Caméra d’Or du dernier Festival de Cannes, le premier film de Léonor Serraille confirme le potentiel explosif de Laetitia Dosch.
C’était en 2013, une éternité. Laetitia Dosch irradiait de son énergie inquiète La Bataille de Solférino, le premier film de Justine Triet (future réalisatrice de Victoria). C’était évident, l’heure était venue pour cette actrice franco-suisse réputée pour ses spectacles toqués de régner sur le cinéma d’auteur français à l’instar de Vincent Macaigne, son partenaire de La Bataille de Solférino. Puis, plus rien, ou presque. Des petits rôles par-ci- par-là jusqu’à ce que Léonor Serraille, une autre diplômée de la Fémis, ne lui rende son trône. Jeune femme est à la fois un film avec Laetitia Dosch et un film sur elle. Sur sa folie douce, son physique caméléon (elle passe de madame-tout-le-monde à la vamp en un plan), sa logorrhée épuisante et sa sensibilité à fleur de peau. Serraille la compare volontiers à Gena Rowlands et à Patrick Dewaere pour cette capacité à alterner les coups de sang et les coups de cœur. Laetitia Dosch est un diamant brut que Jeune femme a fini de polir.

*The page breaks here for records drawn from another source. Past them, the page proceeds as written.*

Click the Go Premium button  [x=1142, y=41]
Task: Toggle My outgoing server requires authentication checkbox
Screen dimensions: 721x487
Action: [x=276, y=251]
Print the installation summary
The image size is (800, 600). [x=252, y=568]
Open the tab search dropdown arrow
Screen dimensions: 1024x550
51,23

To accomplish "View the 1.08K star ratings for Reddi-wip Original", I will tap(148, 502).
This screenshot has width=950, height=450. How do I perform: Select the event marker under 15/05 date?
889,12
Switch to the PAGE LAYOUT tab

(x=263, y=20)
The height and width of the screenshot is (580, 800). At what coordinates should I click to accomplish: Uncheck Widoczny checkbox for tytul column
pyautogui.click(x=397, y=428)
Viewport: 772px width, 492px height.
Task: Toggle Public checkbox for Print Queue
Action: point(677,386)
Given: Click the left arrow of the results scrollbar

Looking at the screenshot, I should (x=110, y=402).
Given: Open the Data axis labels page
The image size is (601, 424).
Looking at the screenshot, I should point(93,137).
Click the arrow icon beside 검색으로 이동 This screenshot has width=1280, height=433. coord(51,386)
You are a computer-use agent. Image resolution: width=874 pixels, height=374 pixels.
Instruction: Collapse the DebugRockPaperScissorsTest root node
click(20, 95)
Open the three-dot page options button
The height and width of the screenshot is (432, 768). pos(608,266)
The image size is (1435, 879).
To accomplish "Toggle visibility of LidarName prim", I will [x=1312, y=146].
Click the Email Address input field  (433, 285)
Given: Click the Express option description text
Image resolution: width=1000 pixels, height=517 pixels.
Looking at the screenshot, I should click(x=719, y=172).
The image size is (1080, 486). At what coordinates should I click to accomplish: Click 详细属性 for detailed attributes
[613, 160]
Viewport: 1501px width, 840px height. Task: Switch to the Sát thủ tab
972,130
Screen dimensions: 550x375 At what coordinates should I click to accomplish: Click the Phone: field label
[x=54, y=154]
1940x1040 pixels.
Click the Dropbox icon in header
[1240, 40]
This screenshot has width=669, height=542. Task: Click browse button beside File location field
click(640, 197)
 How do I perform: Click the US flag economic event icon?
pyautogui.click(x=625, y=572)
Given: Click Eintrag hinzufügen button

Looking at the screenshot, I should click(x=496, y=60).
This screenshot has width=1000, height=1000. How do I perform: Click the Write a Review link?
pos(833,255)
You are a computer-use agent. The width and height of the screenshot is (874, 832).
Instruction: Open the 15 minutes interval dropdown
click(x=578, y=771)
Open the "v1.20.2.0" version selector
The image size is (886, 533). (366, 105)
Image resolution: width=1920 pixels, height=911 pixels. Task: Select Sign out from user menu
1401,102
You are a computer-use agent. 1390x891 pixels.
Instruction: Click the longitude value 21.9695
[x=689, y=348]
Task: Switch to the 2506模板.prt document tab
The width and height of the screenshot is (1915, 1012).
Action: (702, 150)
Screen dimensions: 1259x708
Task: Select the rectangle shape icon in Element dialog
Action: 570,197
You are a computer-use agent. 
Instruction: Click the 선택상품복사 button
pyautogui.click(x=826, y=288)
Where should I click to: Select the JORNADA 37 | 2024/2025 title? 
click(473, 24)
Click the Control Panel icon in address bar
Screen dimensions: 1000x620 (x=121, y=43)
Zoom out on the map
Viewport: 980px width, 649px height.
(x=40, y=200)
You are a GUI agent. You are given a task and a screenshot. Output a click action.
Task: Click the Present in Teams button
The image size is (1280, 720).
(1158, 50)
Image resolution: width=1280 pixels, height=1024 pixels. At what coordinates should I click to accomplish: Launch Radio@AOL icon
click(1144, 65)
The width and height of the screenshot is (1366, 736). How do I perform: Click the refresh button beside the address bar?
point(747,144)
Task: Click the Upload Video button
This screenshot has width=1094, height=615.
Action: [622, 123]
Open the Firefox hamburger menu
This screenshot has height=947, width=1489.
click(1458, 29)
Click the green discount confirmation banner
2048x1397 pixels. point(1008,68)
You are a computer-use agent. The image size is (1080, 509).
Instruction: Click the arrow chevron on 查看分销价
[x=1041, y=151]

Paula perdue dans la capitale
Qui est donc cette “jeune femme” ? On pourrait la qualifier de marginale tant elle n’entre dans aucune case. Belle, intelligente, naïve, incontrôlable, irrespectueuse, fonceuse, franche, insupportable, asociale, amoureuse, libre, incapable de se fondre dans le système. “Je suis pas quelqu’un qu'on hospitalise moi !”, dit-elle bravache au médecin hospitalier qui examine sa tête abîmée après un coup violent consécutif à une crise d’hystérie. Paula est de ces héroïnes qui impriment puissamment la pellicule en ce qu’elles véhiculent de fort et de fragile, de terrien et de borderline. Il y a chez elle du Wanda, du Claire Dolan et du Sue (perdue dans Manhattan). Impossible Paula dont la mise en scène, caractérisée par des ruptures de ton (souvent dans le même plan) et une marche en avant forcée (il faut bien vivre et s’en sortir), épouse les hésitations et les emportements. Tourbillonnant, irritant, bouleversant (les scènes animales entre Paula et sa mère indigne sont les plus stupéfiantes du cinéma français récent), Jeune femme est un objet curieux qui possède une arme secrète : son humour volontiers iconoclaste qui permet à la réalisatrice et à son actrice de dédramatiser pudiquement le désordre intérieur de leur héroïne virevoltante. Ce n’est pas la moindre de ses qualités.